On the heels of Trump’s historic win to the White House, the stock market surged to new heights.
After a short, evening dip–due to the uncertainly we all experienced on Election Night–major stocks rebounded. We are now seeing all four major indexes reaching record highs, creating what experts call a superfecta.
This is directly connected to confidence in the future of the U.S. economy, thanks to Donald Trump.
But there are some investors singing the blues. While much of Wall Street is enjoy the swing, some people lost quite a bit… because they bet on the wrong horse.
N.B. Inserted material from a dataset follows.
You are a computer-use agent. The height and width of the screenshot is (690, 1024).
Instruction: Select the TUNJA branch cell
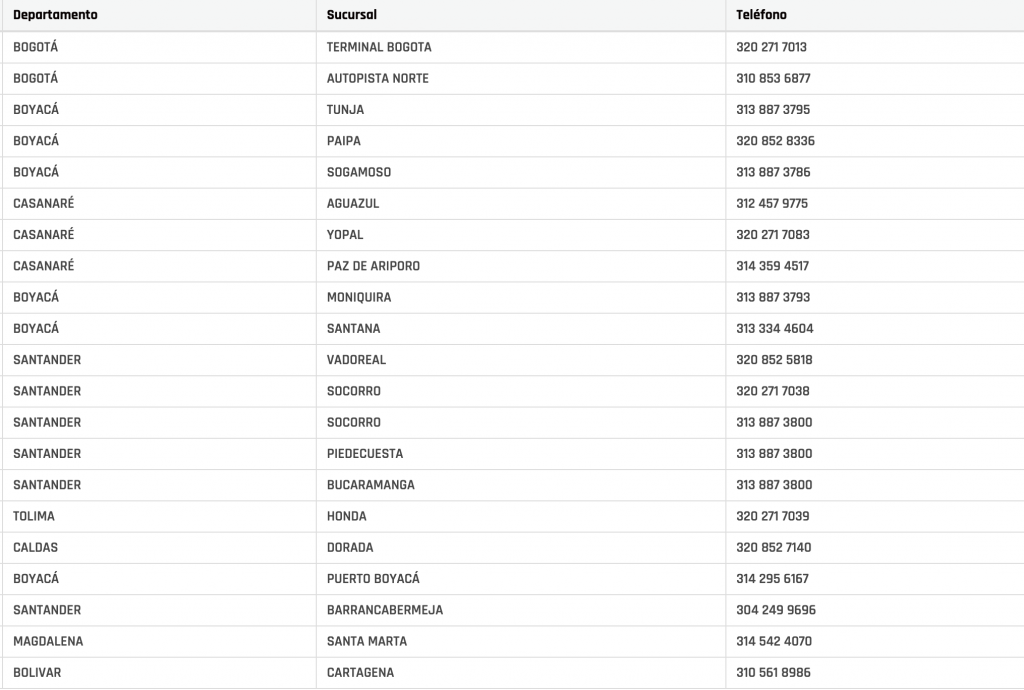point(345,110)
The Wall Street Journal reports Thursday that billionaire left-wing financier George Soros lost nearly $1 billion as a result of Donald Trump’s surprise victory in the November 2016 presidential election…
Mr. Soros was cautious about the market going into November and became more bearish immediately after Mr. Trump’s election, according to people close to the matter. The stance proved a mistake—the stock market has rallied on expectations that Mr. Trump’s policies will boost corporate earnings and the overall economy.
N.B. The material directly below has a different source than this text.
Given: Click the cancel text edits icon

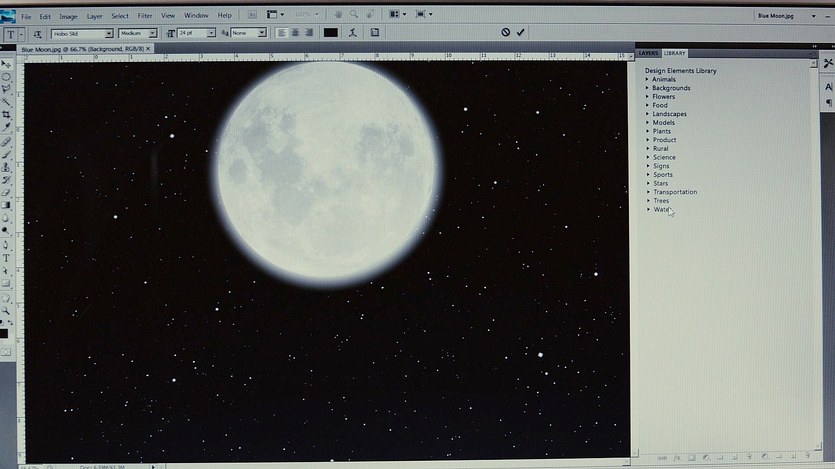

Soros–the shadowy puppet master of liberals around the world–expected our economy to tank on news that Donald Trump won. He expected the stock market to crash, with prices dropping, allowing him to scoop them up.
Yet as we quickly discovered, the markets surged out of optimism that a business-minded President would benefit the economy. Soros’ doom-and-gloom expectations cost him a billion dollars.
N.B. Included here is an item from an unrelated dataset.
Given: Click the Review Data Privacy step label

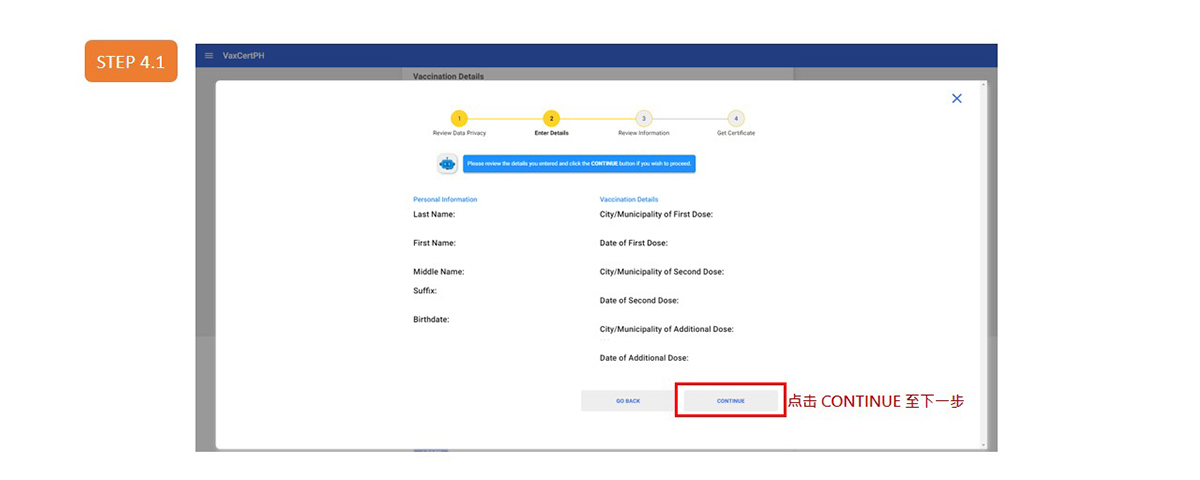Looking at the screenshot, I should point(459,133).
You can’t divorce the reality that Soros was possibly motivated out of bitterness. His candidate–Hillary Clinton–the woman he was essentially controlling with his money, lost big to Trump. Soros perhaps out of anger wanted the market to crash, as a sign that Trump’s victory was a mistake.
Perhaps he allowed his emotions to cloud his judgment.
Most of Wall Street knew better and we are seeing the market thrive like never before.